STORED DATA below:

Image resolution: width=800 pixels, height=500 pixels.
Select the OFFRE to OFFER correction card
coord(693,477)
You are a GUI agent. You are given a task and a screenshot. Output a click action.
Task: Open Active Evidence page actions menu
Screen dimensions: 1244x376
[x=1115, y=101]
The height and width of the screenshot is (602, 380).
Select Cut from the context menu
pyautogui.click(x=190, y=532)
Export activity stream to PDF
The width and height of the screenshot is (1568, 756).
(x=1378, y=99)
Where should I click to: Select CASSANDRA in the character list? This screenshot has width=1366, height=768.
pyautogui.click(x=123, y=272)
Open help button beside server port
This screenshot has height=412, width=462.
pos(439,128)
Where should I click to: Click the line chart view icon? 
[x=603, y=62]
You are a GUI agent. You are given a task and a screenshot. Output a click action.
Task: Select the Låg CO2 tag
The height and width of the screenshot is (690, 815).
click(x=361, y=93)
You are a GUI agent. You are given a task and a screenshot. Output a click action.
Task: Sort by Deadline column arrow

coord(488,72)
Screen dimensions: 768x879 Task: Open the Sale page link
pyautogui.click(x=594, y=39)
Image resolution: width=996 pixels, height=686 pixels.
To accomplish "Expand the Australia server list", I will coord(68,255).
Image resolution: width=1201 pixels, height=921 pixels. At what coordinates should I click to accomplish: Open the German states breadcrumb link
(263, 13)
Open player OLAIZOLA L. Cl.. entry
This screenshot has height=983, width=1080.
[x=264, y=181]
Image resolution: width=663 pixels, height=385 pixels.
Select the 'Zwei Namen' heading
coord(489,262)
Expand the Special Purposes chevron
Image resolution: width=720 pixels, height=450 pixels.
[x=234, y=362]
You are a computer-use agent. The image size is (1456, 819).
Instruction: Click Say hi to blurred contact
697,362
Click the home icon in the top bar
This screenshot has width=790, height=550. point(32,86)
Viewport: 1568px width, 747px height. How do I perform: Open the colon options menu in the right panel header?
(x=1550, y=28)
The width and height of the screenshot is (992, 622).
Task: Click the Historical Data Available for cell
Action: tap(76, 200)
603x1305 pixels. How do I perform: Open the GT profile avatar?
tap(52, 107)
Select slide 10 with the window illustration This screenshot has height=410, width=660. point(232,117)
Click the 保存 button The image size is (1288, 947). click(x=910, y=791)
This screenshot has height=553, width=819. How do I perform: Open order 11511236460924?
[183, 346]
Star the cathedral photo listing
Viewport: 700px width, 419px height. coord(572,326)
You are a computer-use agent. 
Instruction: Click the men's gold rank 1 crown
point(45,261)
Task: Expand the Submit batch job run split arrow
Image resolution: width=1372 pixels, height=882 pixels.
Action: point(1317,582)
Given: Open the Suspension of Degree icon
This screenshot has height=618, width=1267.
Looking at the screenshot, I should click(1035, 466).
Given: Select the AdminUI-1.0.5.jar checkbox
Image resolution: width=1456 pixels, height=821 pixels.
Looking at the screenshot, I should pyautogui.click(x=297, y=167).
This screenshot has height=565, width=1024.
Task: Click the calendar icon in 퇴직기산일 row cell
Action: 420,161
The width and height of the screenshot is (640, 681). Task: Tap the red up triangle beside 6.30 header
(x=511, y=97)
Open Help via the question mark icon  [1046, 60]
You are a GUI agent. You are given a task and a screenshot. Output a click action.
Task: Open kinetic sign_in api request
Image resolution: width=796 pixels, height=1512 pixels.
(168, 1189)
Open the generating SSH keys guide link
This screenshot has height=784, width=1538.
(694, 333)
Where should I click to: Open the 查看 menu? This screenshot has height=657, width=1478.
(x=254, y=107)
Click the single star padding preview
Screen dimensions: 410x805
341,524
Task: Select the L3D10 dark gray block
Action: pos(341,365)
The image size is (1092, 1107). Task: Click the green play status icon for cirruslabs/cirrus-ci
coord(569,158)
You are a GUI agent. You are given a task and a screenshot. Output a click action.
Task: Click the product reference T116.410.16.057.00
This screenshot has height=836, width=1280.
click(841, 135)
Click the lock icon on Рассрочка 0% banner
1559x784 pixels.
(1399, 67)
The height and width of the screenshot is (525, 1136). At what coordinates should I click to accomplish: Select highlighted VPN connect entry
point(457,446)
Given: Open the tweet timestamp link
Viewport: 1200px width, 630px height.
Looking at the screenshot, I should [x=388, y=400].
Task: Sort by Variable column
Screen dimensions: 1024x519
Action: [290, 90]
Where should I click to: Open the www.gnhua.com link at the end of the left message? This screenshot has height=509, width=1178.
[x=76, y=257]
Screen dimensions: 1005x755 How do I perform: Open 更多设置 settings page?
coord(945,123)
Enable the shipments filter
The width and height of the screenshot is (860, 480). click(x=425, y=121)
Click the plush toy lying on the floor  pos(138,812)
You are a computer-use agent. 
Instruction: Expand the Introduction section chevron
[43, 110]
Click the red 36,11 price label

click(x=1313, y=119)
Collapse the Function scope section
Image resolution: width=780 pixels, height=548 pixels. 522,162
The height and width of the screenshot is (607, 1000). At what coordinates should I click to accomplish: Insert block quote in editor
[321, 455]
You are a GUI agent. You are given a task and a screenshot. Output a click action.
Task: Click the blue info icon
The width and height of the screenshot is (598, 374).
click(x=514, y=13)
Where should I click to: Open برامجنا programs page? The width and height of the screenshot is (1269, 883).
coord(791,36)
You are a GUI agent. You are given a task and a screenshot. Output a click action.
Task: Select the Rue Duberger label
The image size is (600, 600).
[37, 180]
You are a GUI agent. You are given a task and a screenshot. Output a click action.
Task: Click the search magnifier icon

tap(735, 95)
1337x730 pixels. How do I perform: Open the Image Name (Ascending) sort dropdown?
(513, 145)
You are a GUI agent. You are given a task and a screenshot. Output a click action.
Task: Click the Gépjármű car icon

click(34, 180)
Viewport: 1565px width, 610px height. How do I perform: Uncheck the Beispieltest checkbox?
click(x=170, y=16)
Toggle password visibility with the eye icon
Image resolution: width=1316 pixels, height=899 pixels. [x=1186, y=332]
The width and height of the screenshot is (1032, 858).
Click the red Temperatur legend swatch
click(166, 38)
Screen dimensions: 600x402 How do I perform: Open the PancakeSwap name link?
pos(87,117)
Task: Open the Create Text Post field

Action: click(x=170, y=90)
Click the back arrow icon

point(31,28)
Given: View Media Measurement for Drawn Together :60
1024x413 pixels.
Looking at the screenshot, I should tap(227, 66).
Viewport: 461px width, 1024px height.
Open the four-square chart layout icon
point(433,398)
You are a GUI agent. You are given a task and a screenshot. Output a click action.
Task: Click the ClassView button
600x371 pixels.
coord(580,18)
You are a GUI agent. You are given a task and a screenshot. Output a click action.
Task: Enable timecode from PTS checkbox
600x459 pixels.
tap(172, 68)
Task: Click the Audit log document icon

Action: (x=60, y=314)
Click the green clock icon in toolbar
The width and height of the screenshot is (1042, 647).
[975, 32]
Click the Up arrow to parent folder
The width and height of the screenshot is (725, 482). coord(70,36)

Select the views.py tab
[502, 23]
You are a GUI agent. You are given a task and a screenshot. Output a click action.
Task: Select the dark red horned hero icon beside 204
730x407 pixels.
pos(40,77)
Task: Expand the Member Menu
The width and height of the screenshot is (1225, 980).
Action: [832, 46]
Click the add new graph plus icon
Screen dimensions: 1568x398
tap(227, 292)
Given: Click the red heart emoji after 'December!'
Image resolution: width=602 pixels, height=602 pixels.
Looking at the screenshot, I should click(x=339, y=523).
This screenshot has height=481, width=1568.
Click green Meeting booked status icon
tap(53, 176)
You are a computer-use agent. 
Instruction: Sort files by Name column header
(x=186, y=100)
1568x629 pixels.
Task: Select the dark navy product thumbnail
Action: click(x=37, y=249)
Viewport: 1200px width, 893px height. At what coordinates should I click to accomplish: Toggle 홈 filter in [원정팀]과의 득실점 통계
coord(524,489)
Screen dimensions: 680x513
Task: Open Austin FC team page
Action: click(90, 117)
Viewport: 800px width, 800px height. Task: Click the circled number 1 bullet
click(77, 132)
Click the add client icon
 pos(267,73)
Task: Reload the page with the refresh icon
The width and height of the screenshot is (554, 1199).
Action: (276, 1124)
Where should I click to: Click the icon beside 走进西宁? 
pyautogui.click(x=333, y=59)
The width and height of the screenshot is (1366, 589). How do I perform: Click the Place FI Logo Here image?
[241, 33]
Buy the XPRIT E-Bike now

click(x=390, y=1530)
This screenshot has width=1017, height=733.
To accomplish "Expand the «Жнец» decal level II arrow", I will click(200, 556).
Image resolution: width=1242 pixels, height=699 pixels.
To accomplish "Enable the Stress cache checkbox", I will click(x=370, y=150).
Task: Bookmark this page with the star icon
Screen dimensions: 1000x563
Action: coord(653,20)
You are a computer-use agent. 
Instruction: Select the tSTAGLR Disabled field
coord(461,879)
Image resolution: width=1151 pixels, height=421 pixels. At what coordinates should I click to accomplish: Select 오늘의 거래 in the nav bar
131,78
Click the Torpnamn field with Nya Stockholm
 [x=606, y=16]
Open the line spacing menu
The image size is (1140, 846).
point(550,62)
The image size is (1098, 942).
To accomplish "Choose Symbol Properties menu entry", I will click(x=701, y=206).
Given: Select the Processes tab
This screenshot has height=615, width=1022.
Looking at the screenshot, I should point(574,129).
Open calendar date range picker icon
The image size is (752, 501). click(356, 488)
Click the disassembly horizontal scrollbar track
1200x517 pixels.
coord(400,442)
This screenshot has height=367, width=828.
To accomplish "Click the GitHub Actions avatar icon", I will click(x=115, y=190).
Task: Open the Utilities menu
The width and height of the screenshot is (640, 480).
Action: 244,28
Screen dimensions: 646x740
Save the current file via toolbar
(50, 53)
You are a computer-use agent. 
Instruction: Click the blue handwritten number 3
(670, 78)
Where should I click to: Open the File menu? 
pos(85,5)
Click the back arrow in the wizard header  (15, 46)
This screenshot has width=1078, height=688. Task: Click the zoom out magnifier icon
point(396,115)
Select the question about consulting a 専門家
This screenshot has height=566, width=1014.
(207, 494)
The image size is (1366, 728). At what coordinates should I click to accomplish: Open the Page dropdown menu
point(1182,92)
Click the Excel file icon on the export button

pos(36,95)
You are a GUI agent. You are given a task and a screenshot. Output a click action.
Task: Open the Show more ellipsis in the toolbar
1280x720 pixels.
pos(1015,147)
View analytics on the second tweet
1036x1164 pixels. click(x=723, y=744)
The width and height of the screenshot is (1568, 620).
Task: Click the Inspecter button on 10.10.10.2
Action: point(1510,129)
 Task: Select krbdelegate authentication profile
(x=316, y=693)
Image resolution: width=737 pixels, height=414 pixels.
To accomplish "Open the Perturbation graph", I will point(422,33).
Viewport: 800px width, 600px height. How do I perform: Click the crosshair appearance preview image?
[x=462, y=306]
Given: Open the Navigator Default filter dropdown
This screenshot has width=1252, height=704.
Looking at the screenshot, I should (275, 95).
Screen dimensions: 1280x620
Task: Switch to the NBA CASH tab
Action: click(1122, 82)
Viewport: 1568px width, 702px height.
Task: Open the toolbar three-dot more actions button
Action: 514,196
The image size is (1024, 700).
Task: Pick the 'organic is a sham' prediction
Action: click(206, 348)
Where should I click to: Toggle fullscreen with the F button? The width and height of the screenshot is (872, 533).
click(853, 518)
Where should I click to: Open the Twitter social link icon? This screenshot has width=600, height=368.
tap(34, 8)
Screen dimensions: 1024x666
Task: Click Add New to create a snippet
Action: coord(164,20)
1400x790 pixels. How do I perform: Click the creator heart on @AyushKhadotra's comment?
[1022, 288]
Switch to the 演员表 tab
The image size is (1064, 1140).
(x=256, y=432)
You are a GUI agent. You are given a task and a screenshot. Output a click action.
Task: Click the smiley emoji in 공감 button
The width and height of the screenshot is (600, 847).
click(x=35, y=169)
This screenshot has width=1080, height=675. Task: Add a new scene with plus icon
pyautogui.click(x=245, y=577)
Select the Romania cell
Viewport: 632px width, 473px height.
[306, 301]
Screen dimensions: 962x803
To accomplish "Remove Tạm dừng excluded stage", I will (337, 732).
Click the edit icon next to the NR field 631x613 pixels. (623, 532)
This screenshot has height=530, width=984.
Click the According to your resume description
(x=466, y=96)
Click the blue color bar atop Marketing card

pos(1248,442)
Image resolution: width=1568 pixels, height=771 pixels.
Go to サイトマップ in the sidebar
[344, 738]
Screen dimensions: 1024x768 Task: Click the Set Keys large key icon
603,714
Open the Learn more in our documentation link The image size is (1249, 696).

End of STORED DATA.

• [TASK BRIEF] In the records above, the line with "Image resolution: width=663" marks the start and the line with "Click the 保存" marks the end; copy that stretch exactly, both lines included, and nothing else.

• [EXERCISE SOLUTION]
Image resolution: width=663 pixels, height=385 pixels.
Select the 'Zwei Namen' heading
coord(489,262)
Expand the Special Purposes chevron
Image resolution: width=720 pixels, height=450 pixels.
[x=234, y=362]
You are a computer-use agent. The image size is (1456, 819).
Instruction: Click Say hi to blurred contact
697,362
Click the home icon in the top bar
This screenshot has width=790, height=550. point(32,86)
Viewport: 1568px width, 747px height. How do I perform: Open the colon options menu in the right panel header?
(x=1550, y=28)
The width and height of the screenshot is (992, 622).
Task: Click the Historical Data Available for cell
Action: tap(76, 200)
603x1305 pixels. How do I perform: Open the GT profile avatar?
tap(52, 107)
Select slide 10 with the window illustration This screenshot has height=410, width=660. point(232,117)
Click the 保存 button The image size is (1288, 947). click(x=910, y=791)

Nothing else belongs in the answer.